%%
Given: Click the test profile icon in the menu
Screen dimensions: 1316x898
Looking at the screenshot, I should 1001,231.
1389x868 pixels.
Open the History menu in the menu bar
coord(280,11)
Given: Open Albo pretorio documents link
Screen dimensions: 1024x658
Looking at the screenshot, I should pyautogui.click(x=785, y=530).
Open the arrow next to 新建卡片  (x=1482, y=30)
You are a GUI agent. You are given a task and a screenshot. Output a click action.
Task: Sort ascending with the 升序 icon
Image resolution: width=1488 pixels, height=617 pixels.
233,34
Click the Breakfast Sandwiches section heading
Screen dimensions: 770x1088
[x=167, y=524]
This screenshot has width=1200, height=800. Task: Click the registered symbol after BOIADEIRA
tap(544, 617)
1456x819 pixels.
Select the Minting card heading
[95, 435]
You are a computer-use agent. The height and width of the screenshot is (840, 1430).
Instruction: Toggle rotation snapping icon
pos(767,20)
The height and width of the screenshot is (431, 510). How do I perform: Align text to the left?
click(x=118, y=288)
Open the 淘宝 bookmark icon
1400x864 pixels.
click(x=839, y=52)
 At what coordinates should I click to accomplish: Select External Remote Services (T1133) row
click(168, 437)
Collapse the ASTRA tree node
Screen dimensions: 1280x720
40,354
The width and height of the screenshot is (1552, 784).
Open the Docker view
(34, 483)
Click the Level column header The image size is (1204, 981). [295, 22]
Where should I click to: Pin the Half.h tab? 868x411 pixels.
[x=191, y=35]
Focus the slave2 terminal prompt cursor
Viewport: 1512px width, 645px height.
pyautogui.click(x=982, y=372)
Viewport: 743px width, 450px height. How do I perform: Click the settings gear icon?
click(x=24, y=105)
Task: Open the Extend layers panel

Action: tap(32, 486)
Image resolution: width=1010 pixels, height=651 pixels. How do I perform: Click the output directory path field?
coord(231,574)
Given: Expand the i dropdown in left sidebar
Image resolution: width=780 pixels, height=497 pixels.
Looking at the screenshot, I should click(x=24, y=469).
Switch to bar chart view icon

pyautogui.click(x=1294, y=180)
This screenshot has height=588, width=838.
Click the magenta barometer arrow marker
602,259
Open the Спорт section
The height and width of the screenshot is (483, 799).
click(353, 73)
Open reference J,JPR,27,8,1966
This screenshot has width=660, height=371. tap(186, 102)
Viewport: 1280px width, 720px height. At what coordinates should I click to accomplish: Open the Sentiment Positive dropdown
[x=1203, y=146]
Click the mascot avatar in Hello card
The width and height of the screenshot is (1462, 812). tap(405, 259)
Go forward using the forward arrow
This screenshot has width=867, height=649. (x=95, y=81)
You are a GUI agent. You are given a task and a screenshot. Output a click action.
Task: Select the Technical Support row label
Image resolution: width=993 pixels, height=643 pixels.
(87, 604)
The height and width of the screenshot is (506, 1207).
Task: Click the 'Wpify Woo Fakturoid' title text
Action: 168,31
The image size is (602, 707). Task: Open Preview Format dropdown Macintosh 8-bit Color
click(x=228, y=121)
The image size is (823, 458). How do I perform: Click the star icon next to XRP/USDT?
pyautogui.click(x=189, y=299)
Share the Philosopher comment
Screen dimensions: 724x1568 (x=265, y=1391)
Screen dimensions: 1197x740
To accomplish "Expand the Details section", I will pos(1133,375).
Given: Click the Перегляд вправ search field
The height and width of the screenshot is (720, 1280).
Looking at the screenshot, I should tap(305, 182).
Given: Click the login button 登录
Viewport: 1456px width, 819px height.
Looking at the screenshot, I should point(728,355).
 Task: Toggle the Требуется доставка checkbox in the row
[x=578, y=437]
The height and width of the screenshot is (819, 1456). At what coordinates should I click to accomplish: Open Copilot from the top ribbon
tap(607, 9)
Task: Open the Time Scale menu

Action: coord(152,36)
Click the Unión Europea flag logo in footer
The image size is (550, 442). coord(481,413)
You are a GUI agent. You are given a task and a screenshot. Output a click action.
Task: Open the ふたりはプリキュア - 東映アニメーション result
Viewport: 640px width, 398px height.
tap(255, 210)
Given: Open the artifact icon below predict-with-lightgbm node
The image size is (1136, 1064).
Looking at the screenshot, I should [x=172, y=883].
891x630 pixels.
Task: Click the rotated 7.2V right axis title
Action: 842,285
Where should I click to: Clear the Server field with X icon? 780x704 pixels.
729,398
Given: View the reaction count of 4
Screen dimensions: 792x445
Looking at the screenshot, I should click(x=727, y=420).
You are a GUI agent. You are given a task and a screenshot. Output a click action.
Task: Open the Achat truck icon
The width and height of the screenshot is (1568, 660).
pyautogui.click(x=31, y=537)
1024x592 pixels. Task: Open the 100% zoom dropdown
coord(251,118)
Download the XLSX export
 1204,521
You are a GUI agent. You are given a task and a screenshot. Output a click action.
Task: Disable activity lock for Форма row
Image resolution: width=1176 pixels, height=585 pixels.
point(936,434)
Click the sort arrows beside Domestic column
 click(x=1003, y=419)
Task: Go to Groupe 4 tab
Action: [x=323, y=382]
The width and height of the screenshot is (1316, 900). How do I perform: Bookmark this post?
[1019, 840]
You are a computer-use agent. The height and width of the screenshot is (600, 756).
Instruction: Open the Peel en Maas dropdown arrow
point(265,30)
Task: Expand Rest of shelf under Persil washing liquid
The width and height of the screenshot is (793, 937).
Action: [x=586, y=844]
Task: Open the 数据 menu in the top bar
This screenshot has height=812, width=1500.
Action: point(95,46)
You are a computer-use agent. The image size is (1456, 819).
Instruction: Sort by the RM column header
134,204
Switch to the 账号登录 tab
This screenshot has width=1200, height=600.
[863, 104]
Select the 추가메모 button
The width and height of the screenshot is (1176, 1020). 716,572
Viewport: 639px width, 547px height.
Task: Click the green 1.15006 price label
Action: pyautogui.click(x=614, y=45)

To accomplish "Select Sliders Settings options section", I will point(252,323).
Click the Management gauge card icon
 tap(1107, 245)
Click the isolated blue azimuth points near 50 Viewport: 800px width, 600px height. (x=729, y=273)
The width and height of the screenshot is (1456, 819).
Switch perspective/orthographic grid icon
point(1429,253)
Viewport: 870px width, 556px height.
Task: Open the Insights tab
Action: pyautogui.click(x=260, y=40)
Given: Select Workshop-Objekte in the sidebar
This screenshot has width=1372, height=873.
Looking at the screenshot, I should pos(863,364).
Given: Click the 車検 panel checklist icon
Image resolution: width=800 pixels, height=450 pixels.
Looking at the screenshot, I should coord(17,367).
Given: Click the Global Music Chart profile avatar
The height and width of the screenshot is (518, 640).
%%
Required task:
Render the lines above, starting at the one containing "Task: Open the Extend layers panel" and ending at the one containing "pyautogui.click(x=1294, y=180)", as a Markdown table with the columns No. and Line, skipping blank lines.

Result for this task:
| No. | Line |
|---|---|
| 1 | Task: Open the Extend layers panel |
| 2 | Action: tap(32, 486) |
| 3 | Image resolution: width=1010 pixels, height=651 pixels. How do I perform: Click the output directory path field? |
| 4 | coord(231,574) |
| 5 | Given: Expand the i dropdown in left sidebar |
| 6 | Image resolution: width=780 pixels, height=497 pixels. |
| 7 | Looking at the screenshot, I should click(x=24, y=469). |
| 8 | Switch to bar chart view icon |
| 9 | pyautogui.click(x=1294, y=180) |